> **Task statement**
Everything from the line with "Expand recipient details" to the end of the entries should be copied exactly, and nothing else.

——————————

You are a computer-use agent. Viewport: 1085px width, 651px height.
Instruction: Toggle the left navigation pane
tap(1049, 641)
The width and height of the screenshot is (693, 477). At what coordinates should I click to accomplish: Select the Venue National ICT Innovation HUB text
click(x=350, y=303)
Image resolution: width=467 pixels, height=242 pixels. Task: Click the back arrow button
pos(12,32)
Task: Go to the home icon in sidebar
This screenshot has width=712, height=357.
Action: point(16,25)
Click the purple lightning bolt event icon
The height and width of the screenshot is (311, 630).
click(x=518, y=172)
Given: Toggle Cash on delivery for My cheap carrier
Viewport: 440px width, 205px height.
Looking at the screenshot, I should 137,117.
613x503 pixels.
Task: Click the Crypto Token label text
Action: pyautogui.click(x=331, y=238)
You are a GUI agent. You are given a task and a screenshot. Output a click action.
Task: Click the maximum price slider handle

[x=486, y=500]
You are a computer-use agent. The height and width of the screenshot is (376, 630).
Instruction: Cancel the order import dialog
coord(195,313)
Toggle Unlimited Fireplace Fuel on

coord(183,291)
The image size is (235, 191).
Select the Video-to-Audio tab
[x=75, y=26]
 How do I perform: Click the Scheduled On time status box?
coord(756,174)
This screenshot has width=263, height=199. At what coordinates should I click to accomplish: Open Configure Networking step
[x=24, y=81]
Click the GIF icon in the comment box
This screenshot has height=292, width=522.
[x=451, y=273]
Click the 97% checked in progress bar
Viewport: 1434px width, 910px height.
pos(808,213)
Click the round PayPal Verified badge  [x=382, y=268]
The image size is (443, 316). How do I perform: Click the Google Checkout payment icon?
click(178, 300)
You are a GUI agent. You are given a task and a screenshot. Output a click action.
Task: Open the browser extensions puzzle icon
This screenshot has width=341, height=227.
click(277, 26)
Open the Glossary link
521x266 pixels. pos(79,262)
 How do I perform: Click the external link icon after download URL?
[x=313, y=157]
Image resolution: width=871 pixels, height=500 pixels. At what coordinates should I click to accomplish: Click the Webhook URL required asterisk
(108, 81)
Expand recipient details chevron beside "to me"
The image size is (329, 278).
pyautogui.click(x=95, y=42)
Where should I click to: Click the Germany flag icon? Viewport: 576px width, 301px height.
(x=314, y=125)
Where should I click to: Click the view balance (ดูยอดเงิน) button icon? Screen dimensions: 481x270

——————————

> **Problem solution**
Expand recipient details chevron beside "to me"
The image size is (329, 278).
pyautogui.click(x=95, y=42)
Where should I click to: Click the Germany flag icon? Viewport: 576px width, 301px height.
(x=314, y=125)
Where should I click to: Click the view balance (ดูยอดเงิน) button icon? Screen dimensions: 481x270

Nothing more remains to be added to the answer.